The data: Begin

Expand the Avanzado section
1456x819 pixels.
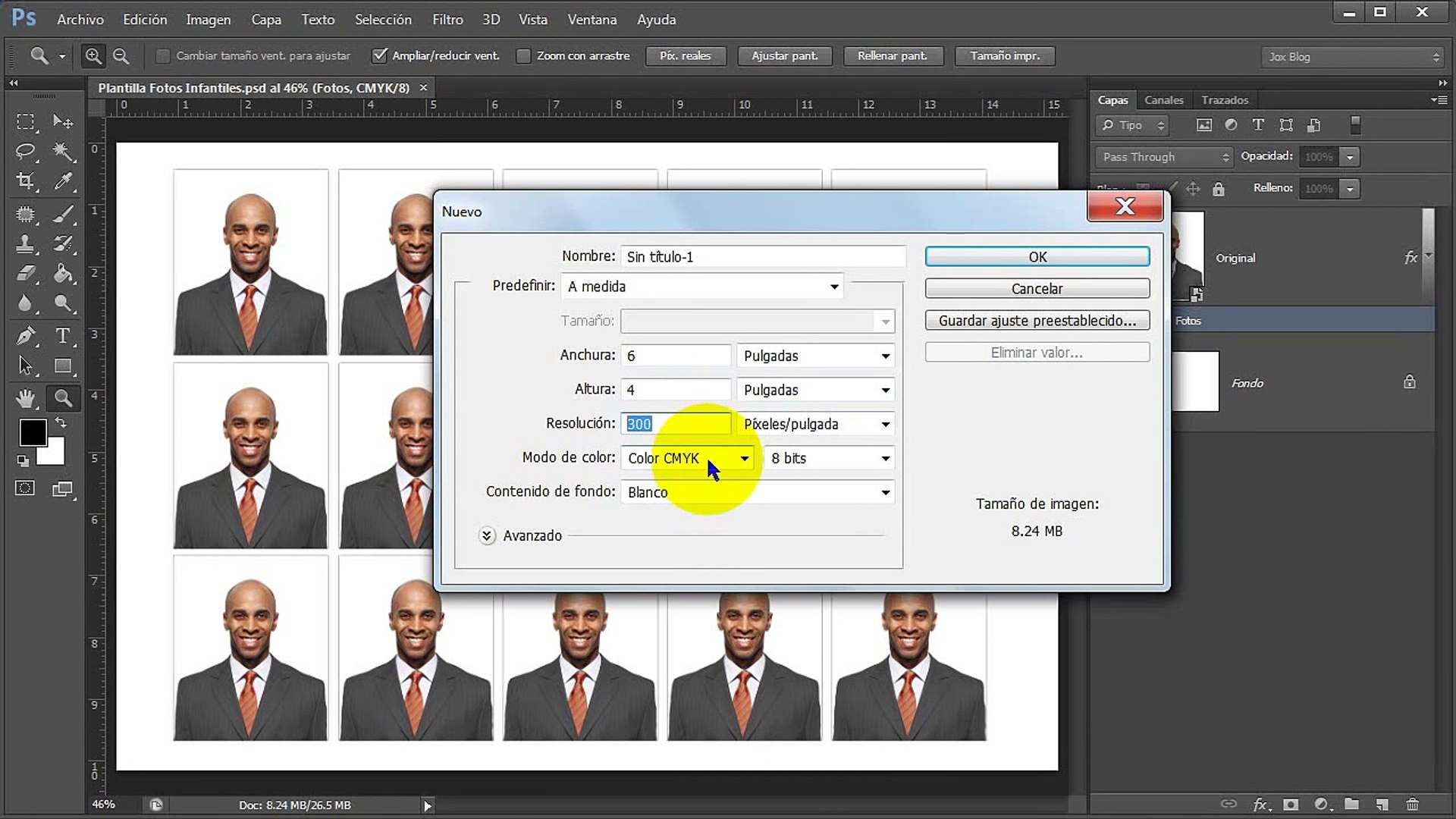tap(487, 536)
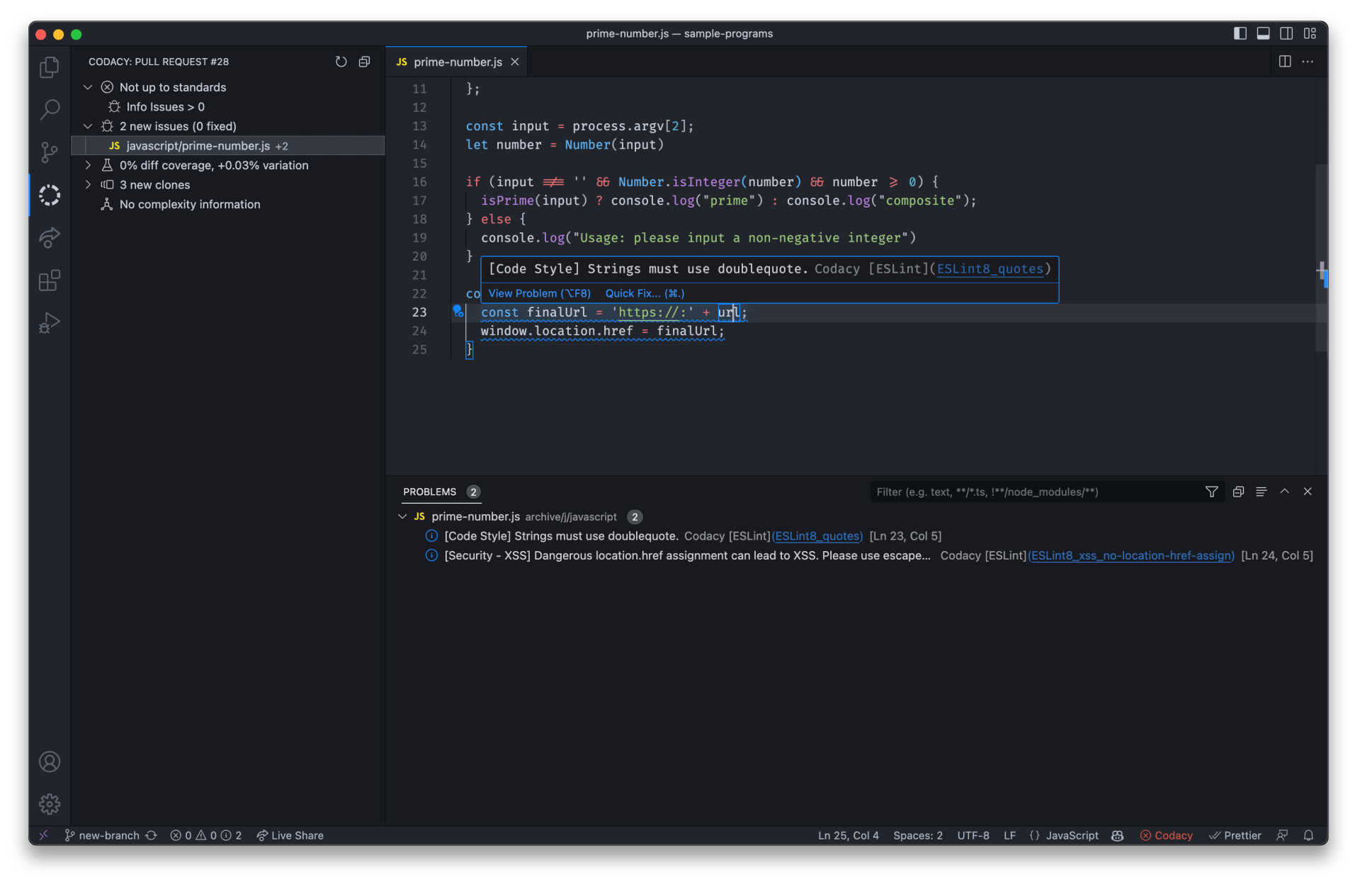Open the Extensions view

click(49, 280)
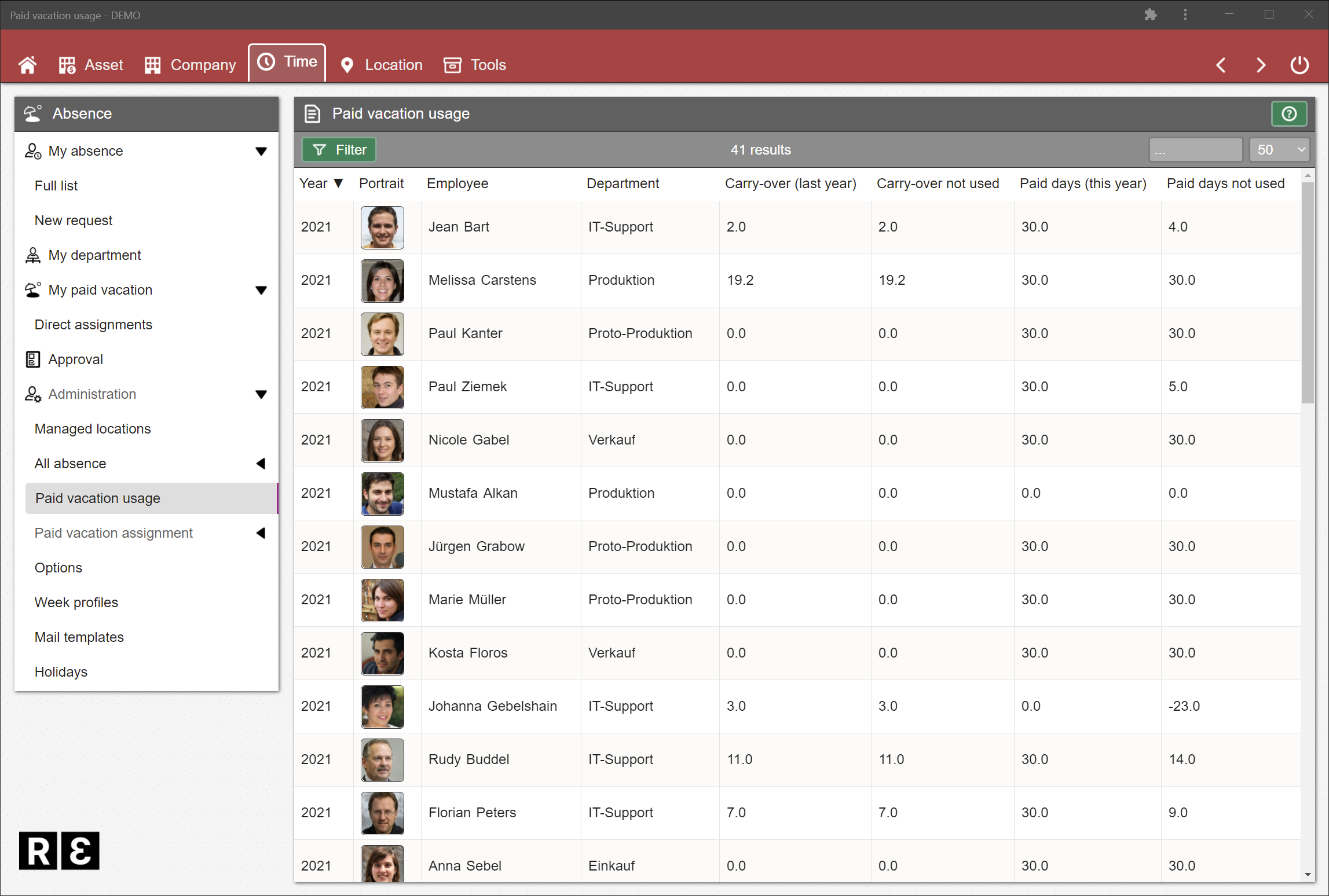Expand the All absence section
This screenshot has height=896, width=1329.
tap(262, 463)
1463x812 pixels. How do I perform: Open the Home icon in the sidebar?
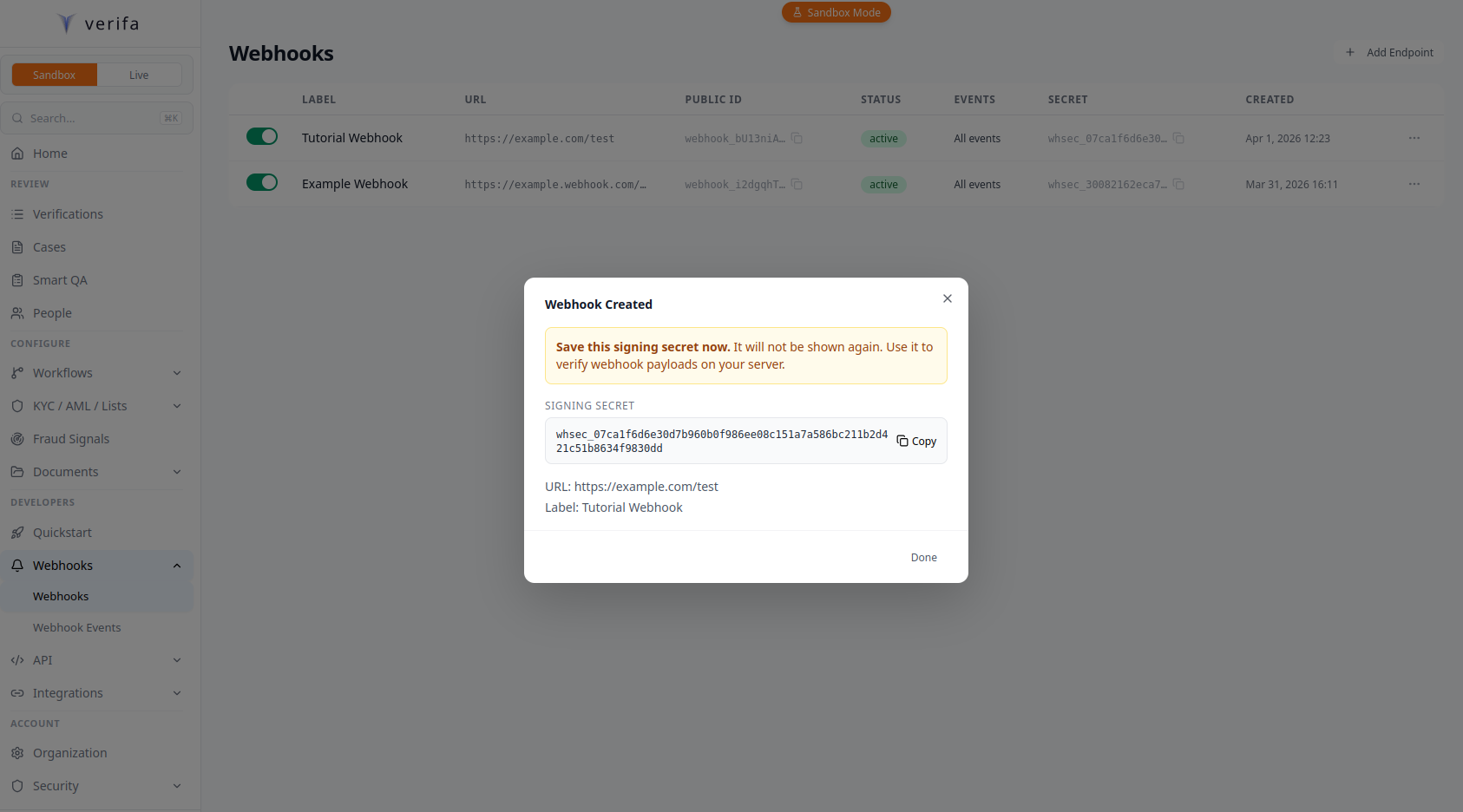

The data: End

» What to produce
Restate the records above word for word. Skip every picture.

» Solution to this exercise
Expand the Avanzado section
1456x819 pixels.
tap(487, 536)
Open the Extensions view

click(49, 280)
Expand the All absence section
This screenshot has height=896, width=1329.
tap(262, 463)
1463x812 pixels. How do I perform: Open the Home icon in the sidebar?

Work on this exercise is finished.